La loi Copé-Zimmermann légiférait il y a dix ans, sur le principe des quotas dans les conseils d’administration imposant aux entreprises la présence de 40% de femmes. Décriée au départ, y compris par de nombreuses féministes qui auraient espéré que le talent des femmes soit reconnu sans contrainte législative, le résultat est là. Depuis 2019 ce sont désormais 43.6% des femmes qui occupent les sièges des conseils d’administration des 120 plus grandes sociétés cotées en Bourse, contre à peine 25% en 2013.

BRISER LE PLAFOND DE VERRE DANS LES COMITES DE DIRECTION

L’instauration de ces quotas n’a pourtant pas eu de conséquences positives vers une égalité femmes-hommes dans les comités de direction et les comités exécutifs. En 2019 seules 19% de femmes y siégeaient, selon le Haut-Conseil à l’égalité entre les femmes et les hommes. Des résultats beaucoup trop faibles pour l’exécutif qui a décidé d’étendre le principe à différents postes à responsabilité. Elisabeth Moreno, ministre chargée de l’Egalité se désolait de voir que : “Le plafond de verre entre les instances dirigeantes des entreprises et les conseils d’administration est malheureusement resté parfaitement hermétique et les inégalités salariales demeurent persistantes.”

Le parlement a définitivement adopté mi-décembre la loi portée par Marie-Pierre Rixain, députée et présidente de la délégation aux Droits des Femmes à l’Assemblée. Cette loi dite pour une « égalité économique et professionnelle réelle » entre les femmes et les hommes, a pour objectif, qu’en 2027, 30% de femmes figurent parmi les instances dirigeantes des entreprises de plus de 1000 salariés. Un nombre porté à 40% en 2030. Au-delà les entreprises non-conformes à ces exigences pourront se voir infliger des pénalités financières et les mauvais élèves verront leur médiocre résultat affiché sur le site du ministère du Travail.

ADOPTION D’AUTRES MESURES CIBLEES

Force de constater que les règles contraignantes sont nécessaires pour faire avancer l’égalité femmes-hommes, les députés ont également adopté d’autres mesures spécifiques .

Pour Laurence Garnier, rapporteure LR du texte au Sénat, ce texte “apporte des avancées au service des droits des femmes et d’un monde du travail plus représentatif de notre société”.

Le texte inclut également des “objectifs de mixité” dans le soutien aux entreprises financées par la BPI France, la banque publique.

Dans les établissements du supérieur, la loi Rixain prévoit aussi l’instauration d’un index de l’égalité, et plus de mixité dans les jurys d’admission. En effet à l’heure actuelle, les femmes ne représentent qu’un quart des effectifs dans les écoles d’ingénieur.

Dans la sphère privée cette fois, la loi oblige l’entreprise à verser le salaire et les prestations sociales sur le détenteur de l’emploi ou du bénéficiaire pour éviter qu’un membre du couple puisse détourner l’autonomie financière de son conjoint.

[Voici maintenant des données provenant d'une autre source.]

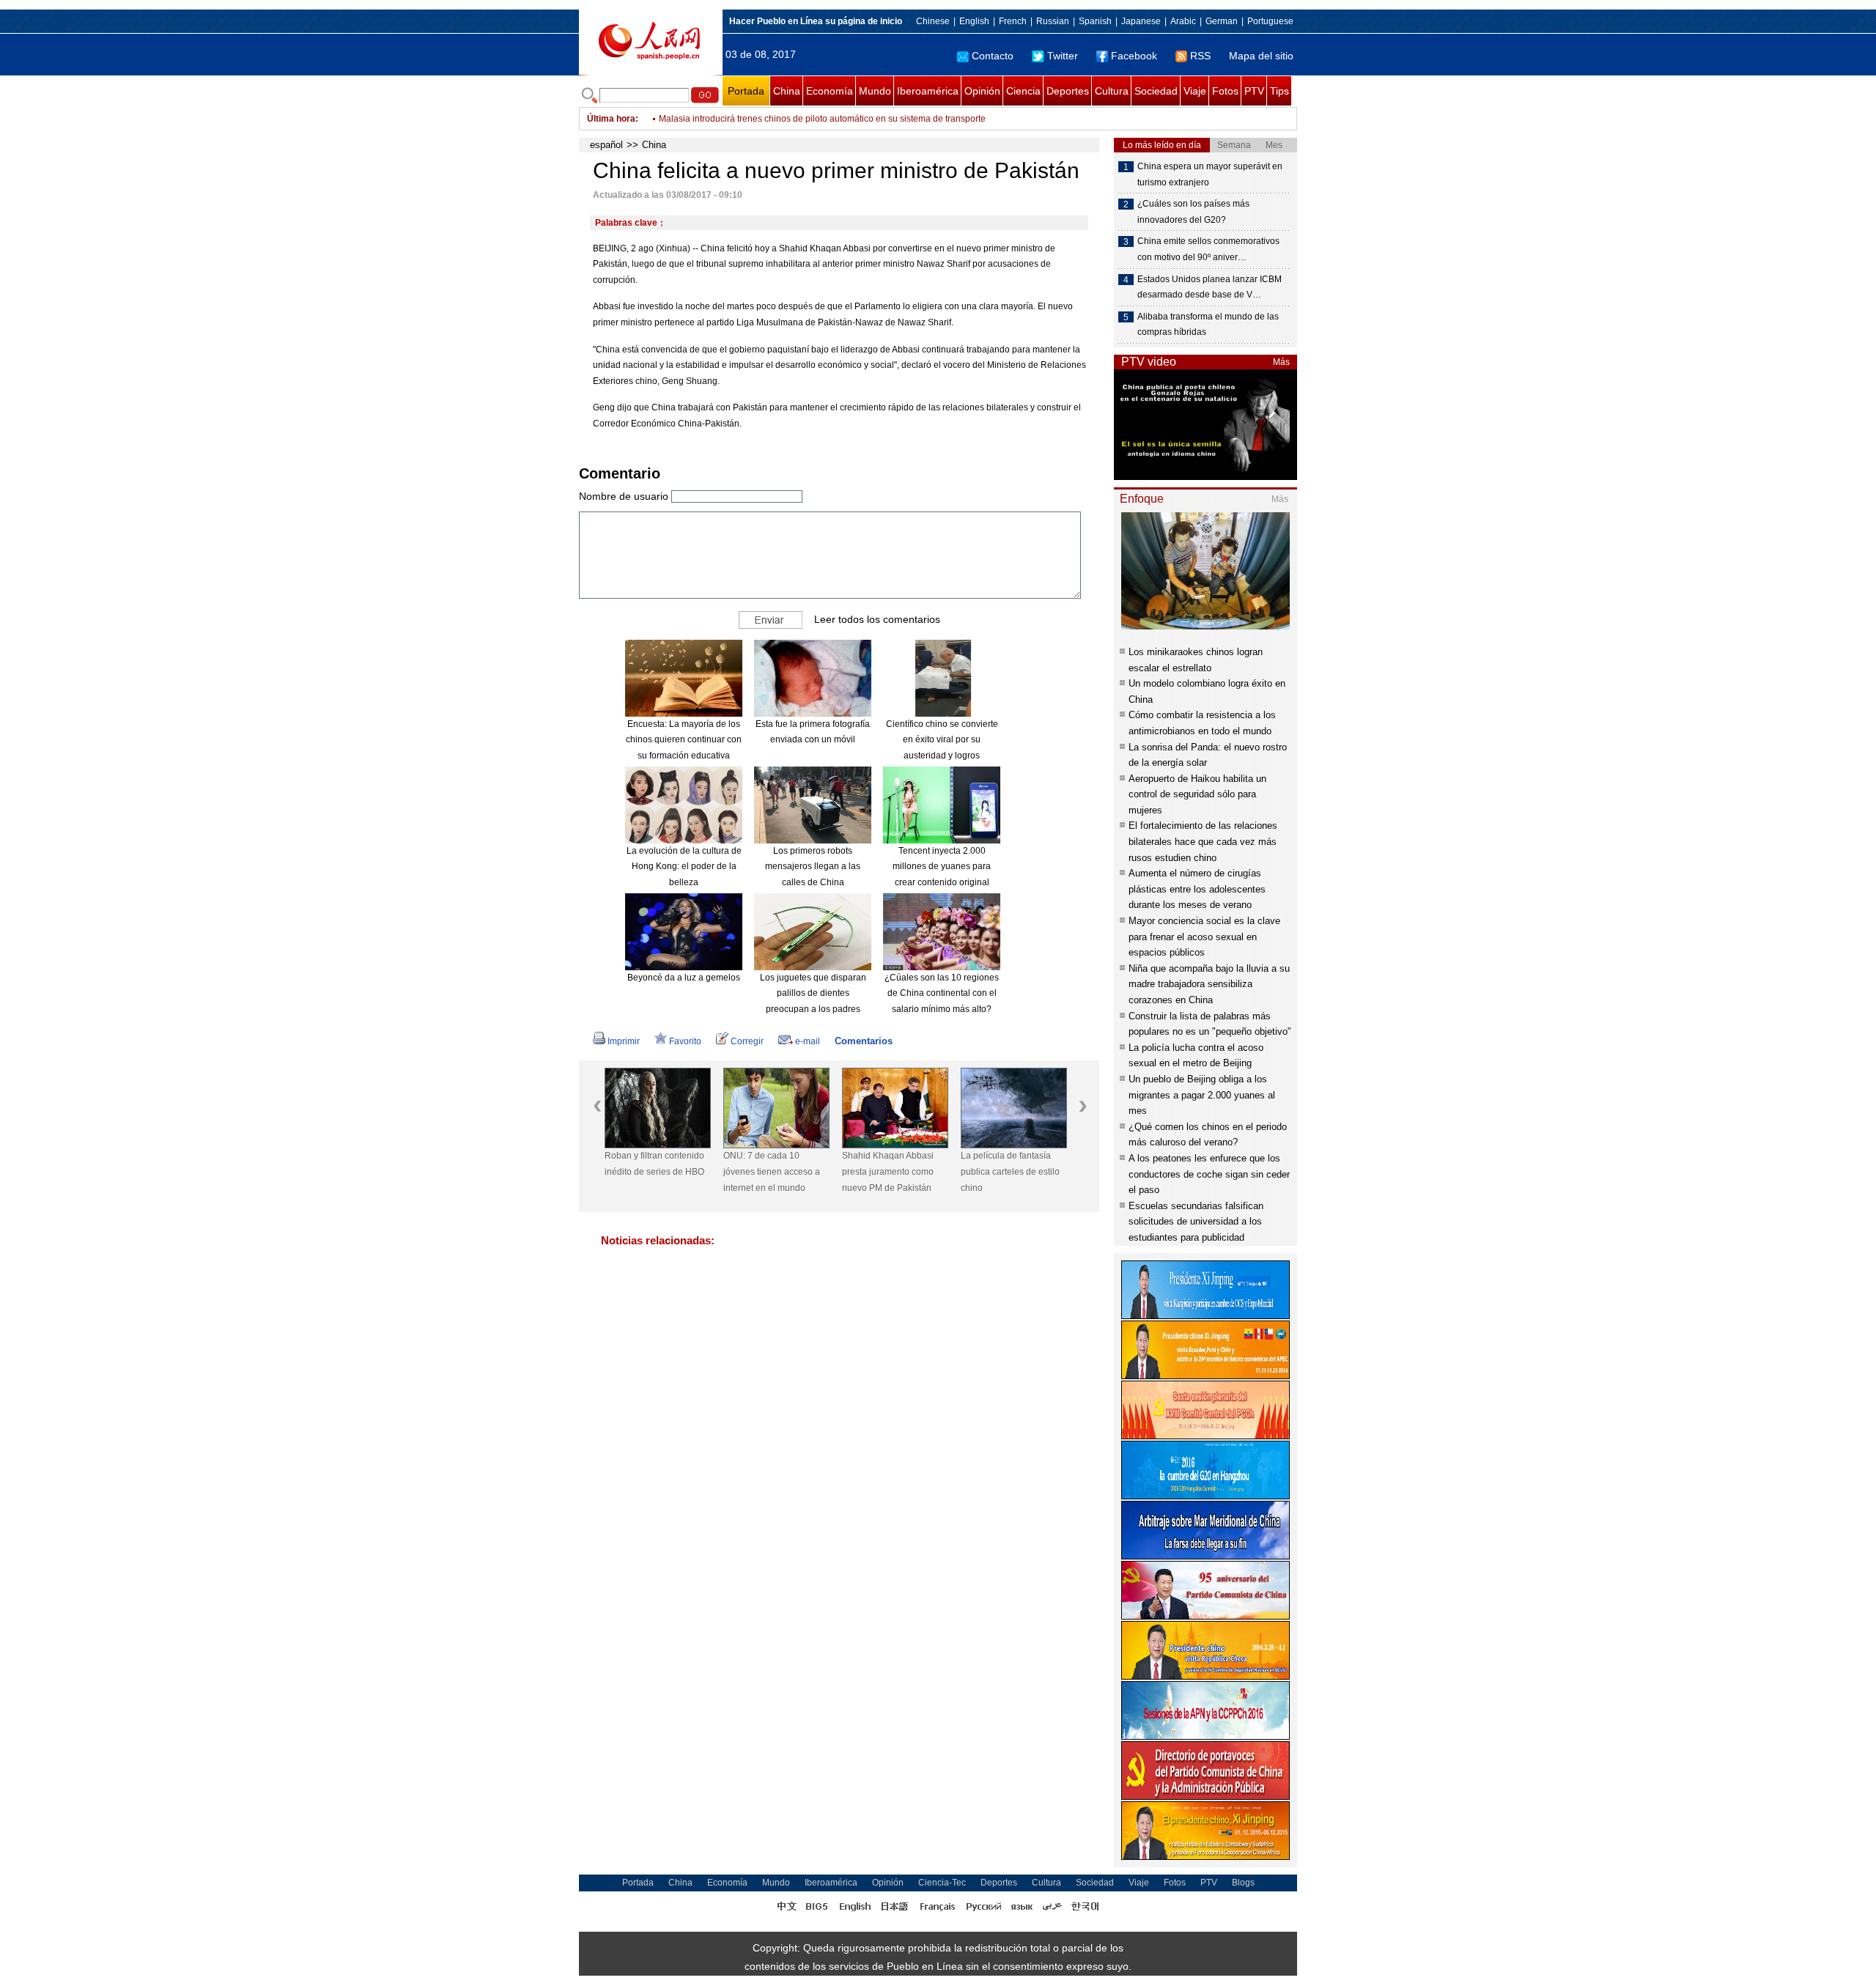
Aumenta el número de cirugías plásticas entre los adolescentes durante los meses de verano (1197, 889)
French (1013, 21)
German (1221, 21)
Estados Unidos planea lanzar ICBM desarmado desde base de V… (1209, 287)
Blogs (1243, 1882)
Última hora (611, 119)
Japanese (1141, 21)
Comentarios (864, 1040)
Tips (1279, 91)
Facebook (1134, 56)
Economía (829, 91)
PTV (1254, 91)
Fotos (1225, 91)
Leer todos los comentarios (877, 618)
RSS (1200, 56)
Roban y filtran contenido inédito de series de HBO (654, 1164)
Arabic (1183, 21)
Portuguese (1270, 21)
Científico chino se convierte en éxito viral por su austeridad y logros (942, 740)
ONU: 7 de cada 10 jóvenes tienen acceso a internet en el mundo (771, 1171)
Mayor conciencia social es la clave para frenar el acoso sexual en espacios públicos (1204, 936)
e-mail (807, 1041)
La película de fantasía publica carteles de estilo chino (1010, 1171)
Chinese (933, 21)
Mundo (875, 91)
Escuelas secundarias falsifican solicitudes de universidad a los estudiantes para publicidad (1196, 1221)
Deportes (1067, 91)
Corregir (747, 1041)
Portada (746, 91)
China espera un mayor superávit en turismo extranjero (1209, 174)
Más (1281, 362)
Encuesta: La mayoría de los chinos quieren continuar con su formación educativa (684, 740)
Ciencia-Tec (942, 1882)
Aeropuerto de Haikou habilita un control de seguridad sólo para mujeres (1197, 794)
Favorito (685, 1041)
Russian (1052, 21)
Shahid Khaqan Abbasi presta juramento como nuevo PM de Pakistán (888, 1171)
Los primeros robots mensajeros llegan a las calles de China (812, 866)
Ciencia (1023, 91)
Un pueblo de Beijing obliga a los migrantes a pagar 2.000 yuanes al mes (1202, 1095)
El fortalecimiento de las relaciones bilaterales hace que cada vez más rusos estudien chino (1203, 841)
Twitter (1062, 56)
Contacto (992, 56)
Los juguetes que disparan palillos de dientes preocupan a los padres (813, 993)
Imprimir (624, 1041)
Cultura (1112, 91)
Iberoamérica (928, 91)
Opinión (982, 91)
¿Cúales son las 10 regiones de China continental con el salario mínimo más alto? (942, 993)
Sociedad (1156, 91)
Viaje (1194, 91)
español (606, 144)
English (974, 21)
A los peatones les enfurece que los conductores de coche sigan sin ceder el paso (1209, 1174)
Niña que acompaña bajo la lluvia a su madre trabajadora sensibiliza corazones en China (1209, 984)
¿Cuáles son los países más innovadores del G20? (1193, 212)
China (786, 91)
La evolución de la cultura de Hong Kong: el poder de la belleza (684, 866)
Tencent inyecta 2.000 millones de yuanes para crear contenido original (942, 866)
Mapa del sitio (1261, 56)
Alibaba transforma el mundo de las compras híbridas (1208, 324)
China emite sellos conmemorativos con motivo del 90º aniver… (1208, 249)
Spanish (1095, 21)
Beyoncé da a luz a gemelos (683, 977)
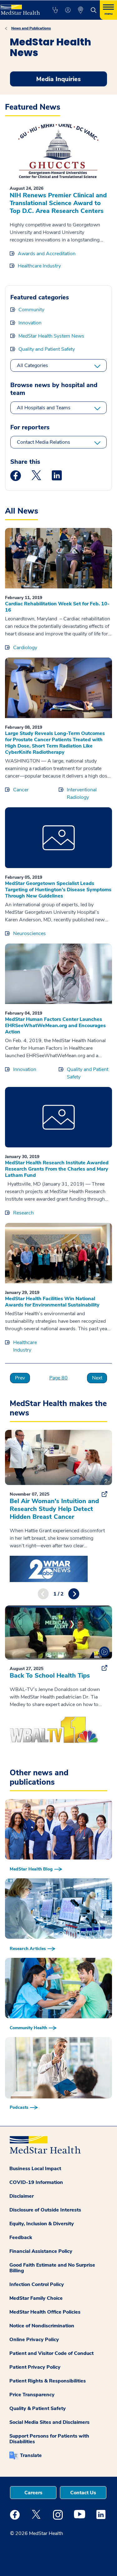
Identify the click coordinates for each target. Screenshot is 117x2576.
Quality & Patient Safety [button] (37, 2408)
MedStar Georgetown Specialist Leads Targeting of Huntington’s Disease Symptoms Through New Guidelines (58, 889)
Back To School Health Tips (50, 1675)
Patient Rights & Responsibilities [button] (47, 2380)
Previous (43, 1593)
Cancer (21, 789)
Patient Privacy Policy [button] (35, 2367)
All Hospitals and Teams (44, 407)
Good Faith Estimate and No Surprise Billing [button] (52, 2268)
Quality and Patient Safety (46, 349)
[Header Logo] (19, 7)
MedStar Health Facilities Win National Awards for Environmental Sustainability (52, 1302)
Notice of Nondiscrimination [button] (41, 2325)
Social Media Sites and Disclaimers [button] (49, 2422)
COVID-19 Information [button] (36, 2182)
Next (97, 1377)
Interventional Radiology (82, 793)
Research (23, 1212)
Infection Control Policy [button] (36, 2284)
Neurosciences (29, 933)
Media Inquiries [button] (58, 79)
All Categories (32, 365)
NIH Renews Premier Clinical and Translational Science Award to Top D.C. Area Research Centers (58, 203)
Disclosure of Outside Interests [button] (45, 2209)
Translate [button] (31, 2455)
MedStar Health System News (51, 336)
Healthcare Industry (39, 265)
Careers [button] (33, 2492)
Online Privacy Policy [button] (34, 2339)
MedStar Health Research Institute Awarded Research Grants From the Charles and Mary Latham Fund (57, 1169)
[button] (55, 10)
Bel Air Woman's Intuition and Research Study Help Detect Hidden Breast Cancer (54, 1509)
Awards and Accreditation (47, 253)
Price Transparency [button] (32, 2394)
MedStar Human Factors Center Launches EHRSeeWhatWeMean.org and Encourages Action (55, 1025)
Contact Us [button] (83, 2492)
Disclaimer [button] (21, 2196)
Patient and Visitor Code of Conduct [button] (51, 2353)
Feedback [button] (20, 2237)
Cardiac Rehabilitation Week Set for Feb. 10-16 (57, 607)
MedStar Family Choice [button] (36, 2298)
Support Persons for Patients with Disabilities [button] (49, 2439)
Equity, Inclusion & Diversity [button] (41, 2223)
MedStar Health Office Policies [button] (44, 2312)
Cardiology (25, 647)
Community (31, 310)
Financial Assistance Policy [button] (40, 2251)
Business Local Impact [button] (35, 2168)
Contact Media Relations (43, 442)
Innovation (29, 323)
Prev (20, 1377)
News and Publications (31, 28)
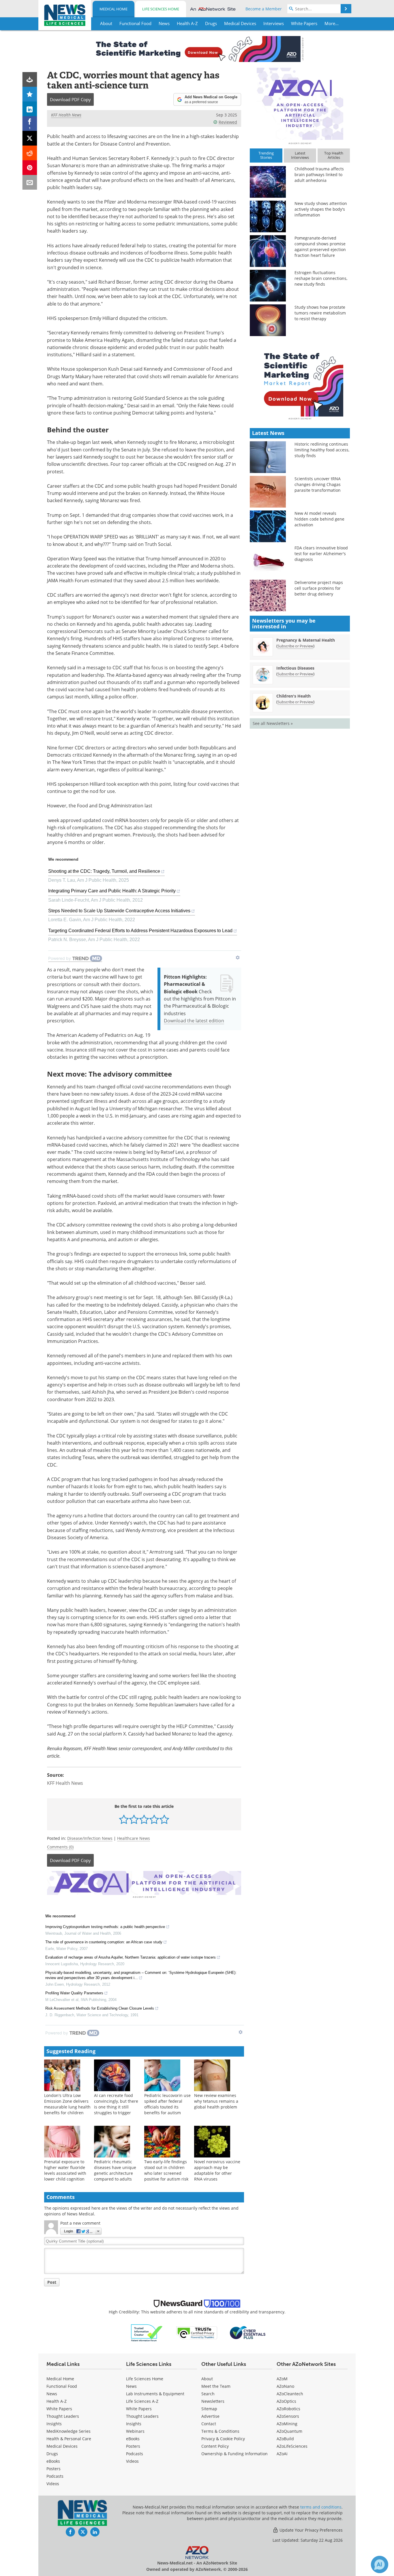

Enfin, le texte prévoit un meilleur accès aux crèches pour les familles monoparentales, les enfants étant à la charge des femmes dans 85% des cas.

Ces nouvelles règles “permettent d’accompagner les femmes éloignées de l’emploi à la suite de leur maternité et de les aider à se réinsérer dans le monde professionnel”, a expliqué Elisabeth Moreno.